A Prefeitura de Curitiba fez a primeira internação psiquiátrica involuntária após publicação de uma nova norma que autoriza a prática, no caso de uma mulher em situação de rua. Segundo informações disponíveis, a internação involuntária é um procedimento que necessita de indicação médica e justificativa formal, permitido apenas se o paciente preencher uma série de critérios já previstos na própria norma, que foi publicada em dezembro de 2025.
No caso em questão, a mulher em situação de rua apresentava um quadro grave de desorientação, agitação e confusão, além de estar intoxicada pelo uso de drogas ilícitas, colocando em risco tanto a própria vida quanto a segurança de quem transitava pela região. Diante dessa situação, equipes da Secretaria Municipal da Saúde, Fundação de Ação Social (FAS) e Guarda Municipal atuaram em conjunto, acionando o Serviço de Atendimento Móvel de Urgência (Samu) para prestar auxílio.
A mulher foi encaminhada para a Unidade de Estabilização Psiquiátrica Irmã Dulce, onde passará pelo processo de desintoxicação e estabilização clínica antes de ser internada em leito de Saúde Mental, conforme informações da prefeitura. A norma publicada em dezembro de 2025 estabelece critérios e procedimentos para o internamento involuntário de pessoas com transtornos mentais, associados ou não ao abuso de álcool e outras drogas.

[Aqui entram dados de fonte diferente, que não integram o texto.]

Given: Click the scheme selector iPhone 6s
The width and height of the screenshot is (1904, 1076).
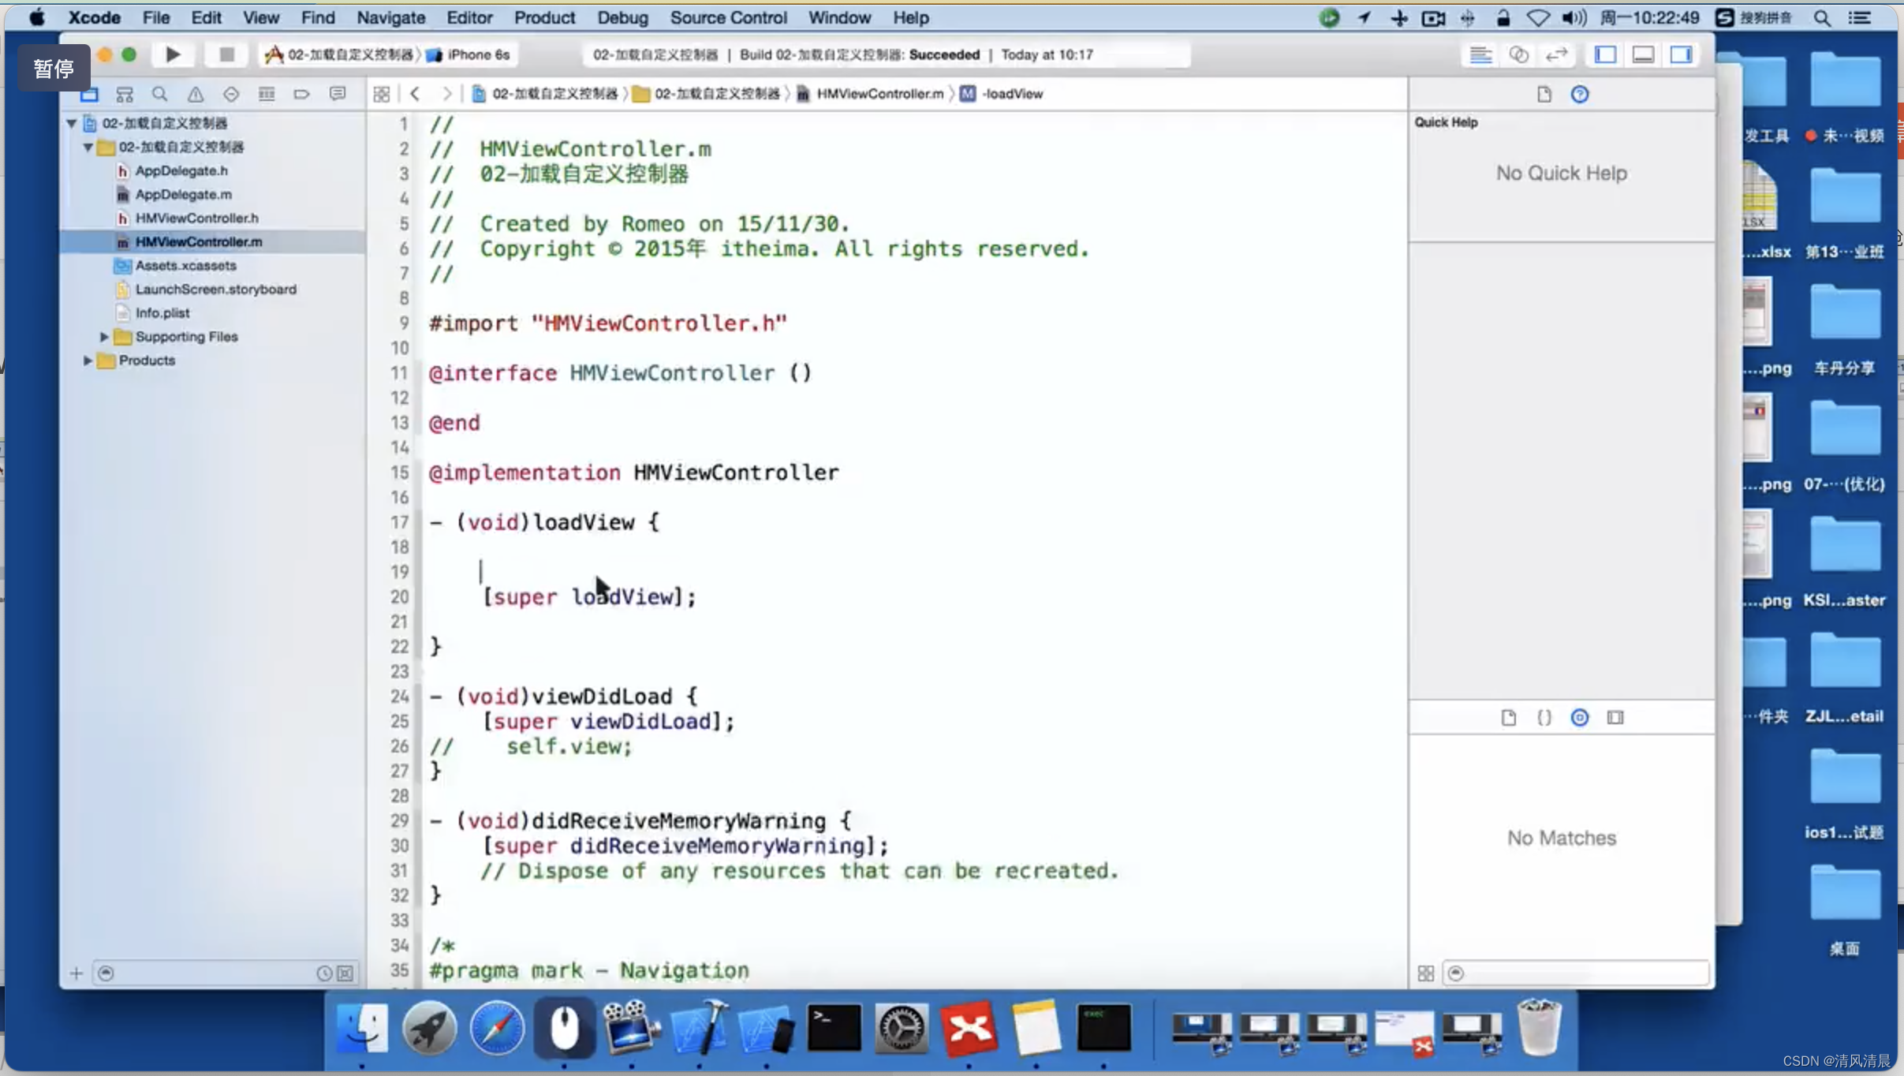Looking at the screenshot, I should [477, 55].
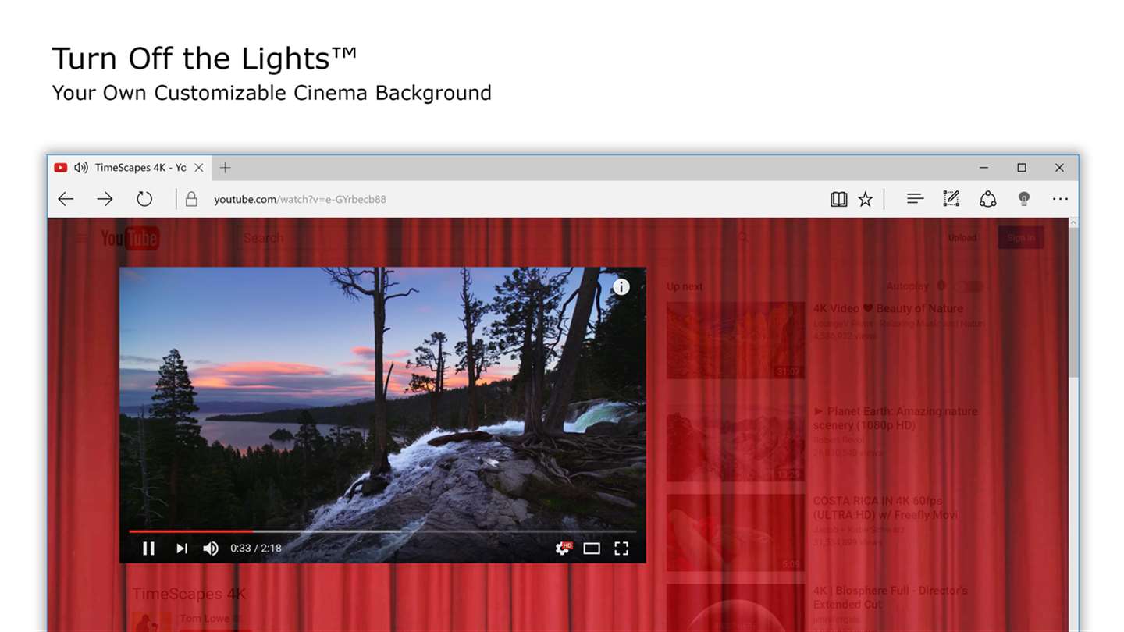Skip to next video
Image resolution: width=1124 pixels, height=632 pixels.
(182, 549)
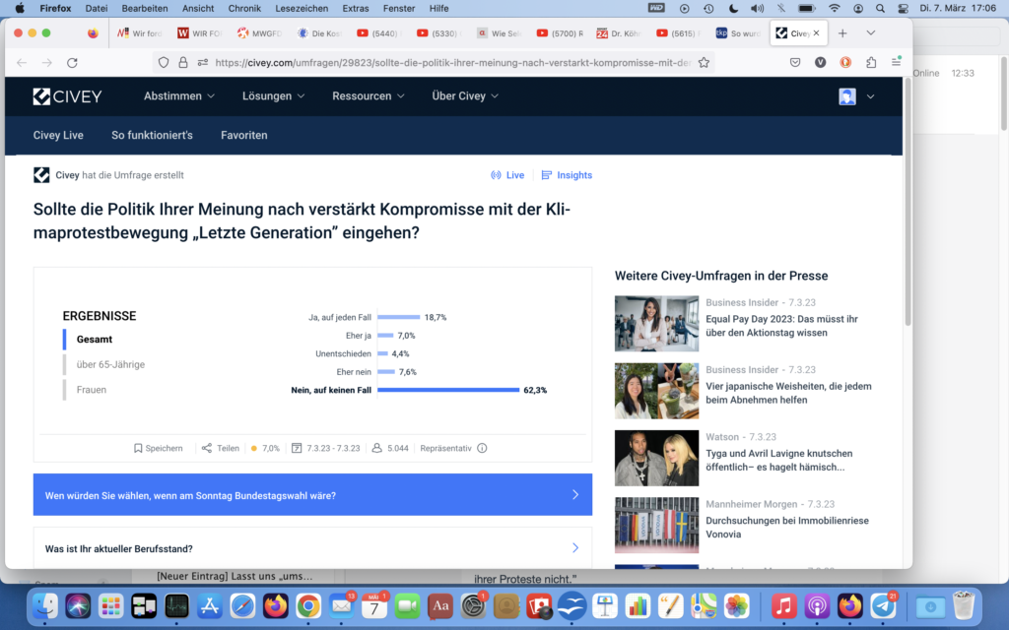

Os critérios para a internação involuntária incluem a incapacidade grave de autocuidados, risco de vida ou prejuízos à saúde, risco de autoagressão ou heteroagressão, risco de prejuízos morais ou patrimoniais, e também risco à ordem pública. A análise dessas condições deve seguir padrões internacionais de aceitação, sem levar em consideração questões como status econômico, político, social, orientação sexual, pertencimento a grupos culturais, raciais ou religiosos.
É importante ressaltar que a norma também prevê que fatores como situação de pobreza, uso de substâncias sem agressividade, transtorno mental sem risco, comportamento inadequado sem ameaça real, e conflito verbal sem escalada para agressão não poderão ser considerados riscos à ordem pública. A intoxicação intensa por substância psicoativa ou um grave quadro de dependência química são considerados riscos de vida e de saúde, de acordo com a portaria.

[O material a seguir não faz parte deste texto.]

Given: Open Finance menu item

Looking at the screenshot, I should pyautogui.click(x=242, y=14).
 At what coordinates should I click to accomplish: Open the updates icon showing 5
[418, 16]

A prefeitura de Curitiba afirma que a ação de internação involuntária é embasada tanto nos critérios técnicos previstos na norma quanto em amparo legal, visando salvar vidas e garantir a segurança da cidade. Após a estabilização e o tratamento, o município se compromete a oferecer apoio para a recuperação e reinserção social do paciente. Caso haja casos de excessos, o Ministério Público analisará eventuais irregularidades.
Portanto, a internação involuntária é uma medida terapêutica prevista na Política Nacional de Saúde Mental, seguindo diretrizes rigorosas e exclusivamente indicada em situações específicas, quando o médico responsável considera imprescindível para a estabilidade clínica e já esgotados os recursos extra-hospitalares. Por fim, a norma estabelece que qualquer internação involuntária seja comunicada ao Ministério Público do Paraná em até 72 horas e que, no caso de pacientes sem família, a Fundação de Ação Social (FAS) assine a admissão e alta do paciente.